We subject them to a full screening. The most rigorous screening, so that no cancer cell gets into the biomaterial.

– Please explain: are you forcing already differentiated cells to divide?

– In any organ of an adult there are cells with a sufficiently high morphogenetic potential. They are called differently: progenitor cells, dormant, progenitor stem cells. They carry certain biochemical markers that determine their further specialization into a specific type of tissue. Progenitor cells are capable of dividing, but to a lesser extent than early stem cells. During a biopsy, we select all types of cells, and then sort out the progenitor ones from them, already directed in their further development. In the professional environment, we call them "baby cells", but they are not fetal or embryo cells. People should not confuse them with embryonic ones.

– Are there such cells in any organ of any person?

- Yes. And they retain the ability to divide even, for example, in a 70-year-old person with kidney failure.

– Does your second visit to Moscow involve establishing scientific contacts, establishing cooperation with Russian doctors?

– We are looking for opportunities for cooperation with Russia and we see interest in our technologies, people want to master them. And we, in turn, want these technologies to be available everywhere.

– Are we talking about any specific developments? And how will the use of these technologies be regulated by law?

– We want to establish cooperation in terms of bioengineered flat and tubular tissue structures and tissues of hollow organs. In every country there is a question of technology registration, it will arise in Russia. There is a significant difference in regulatory issues, so we want to cooperate with different countries in order to implement our technologies faster.

– Do you assume the function of an intellectual center of such technologies?

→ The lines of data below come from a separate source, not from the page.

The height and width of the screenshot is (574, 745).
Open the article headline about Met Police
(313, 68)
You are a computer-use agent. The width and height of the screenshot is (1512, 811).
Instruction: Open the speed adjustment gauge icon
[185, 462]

– We started developing bioengineering technologies from the urinary system, since this is my clinical specialty, but our institute is also working on the creation of other organs. We study more than 30 different tissues, cooperate with many scientific and medical institutions. We have 277 collaborations to our credit, of which 203 are in the USA, 74 are abroad. Almost all major universities in the world cooperate with us. Among the countries are Great Britain, Switzerland, Mexico, Portugal, Japan, Australia, Korea, Brazil, Greece, Canada, South Africa, China, Sweden and others.

– And Russia?

– I hope that Russia will become the 75th country in our community.

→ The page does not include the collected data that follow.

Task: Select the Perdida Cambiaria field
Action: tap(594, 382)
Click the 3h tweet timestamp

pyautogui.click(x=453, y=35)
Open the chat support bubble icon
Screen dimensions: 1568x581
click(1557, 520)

– Have you been approached with such a request or was it an initiative of the Wake Forest Institute of Regenerative Medicine?

– Yes, I was approached with such a request. I can say that the negotiations were successful, and I am generally satisfied with the results of the trip.

– And the last question. What areas of regenerative medicine, in your opinion, are the most relevant?

– Of course, it takes a lot of effort to get the organ to regenerate on its own. We use small molecules and proteins to guide stem cells on the path of specialization. If it were possible to ensure that the damaged organ could restore its tissues on its own, the most important goal of regenerative medicine would probably be achieved.